*ABOUT THIS EXERCISE:*
All entries need to be written out again exactly, without their pictures.

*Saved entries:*
• • • • •

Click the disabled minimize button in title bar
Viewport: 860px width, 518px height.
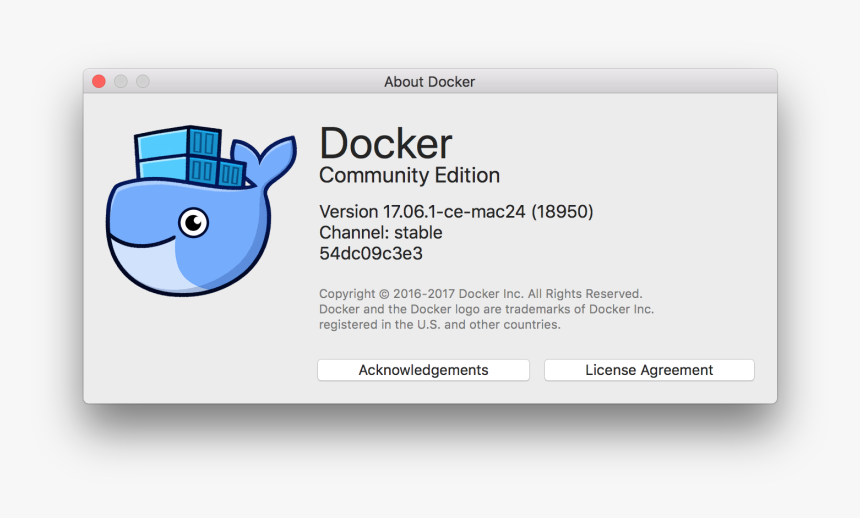(x=121, y=82)
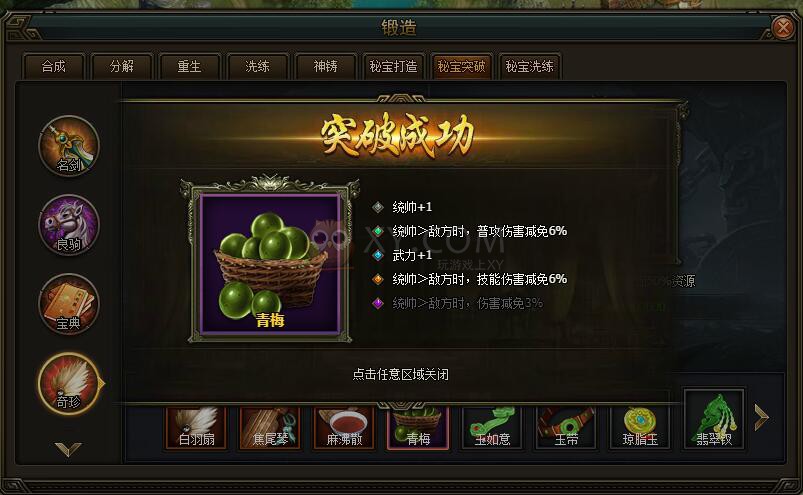Expand item list with right arrow
The width and height of the screenshot is (803, 495).
tap(762, 417)
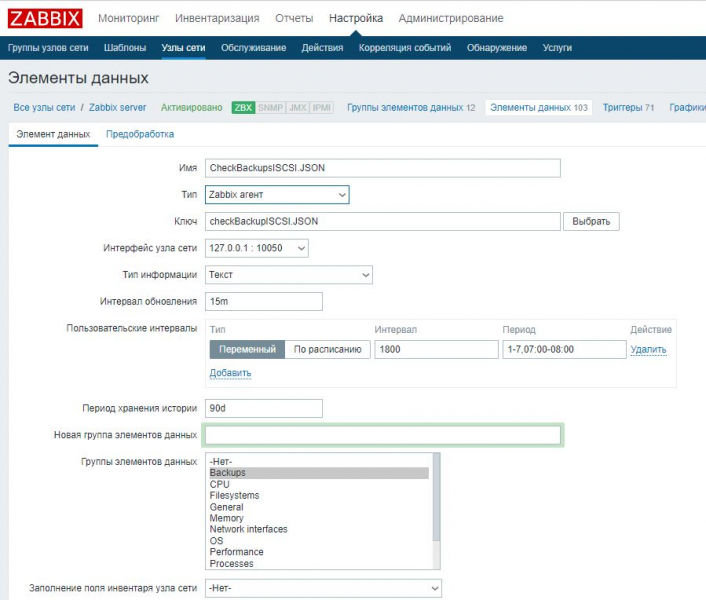This screenshot has width=706, height=600.
Task: Click the ZABBIX logo
Action: click(47, 18)
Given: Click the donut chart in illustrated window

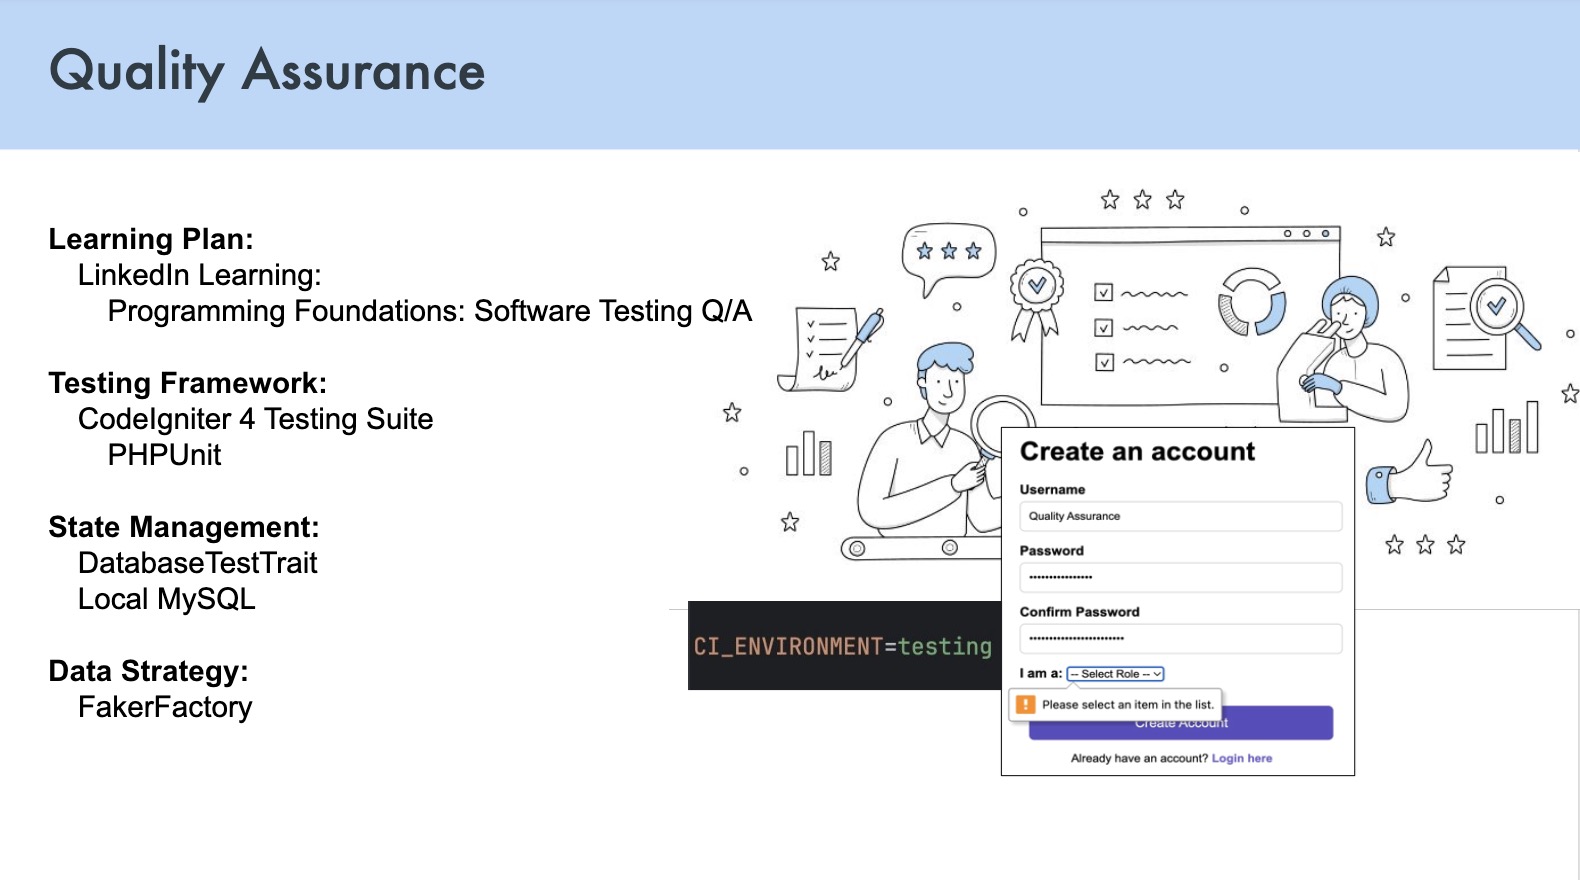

• • • • •

*COMPLETED TASK:*
Click the disabled minimize button in title bar
Viewport: 860px width, 518px height.
(x=121, y=82)
Expand item list with right arrow
The width and height of the screenshot is (803, 495).
tap(762, 417)
This screenshot has width=706, height=600.
Task: Click the ZABBIX logo
Action: click(47, 18)
Given: Click the donut chart in illustrated window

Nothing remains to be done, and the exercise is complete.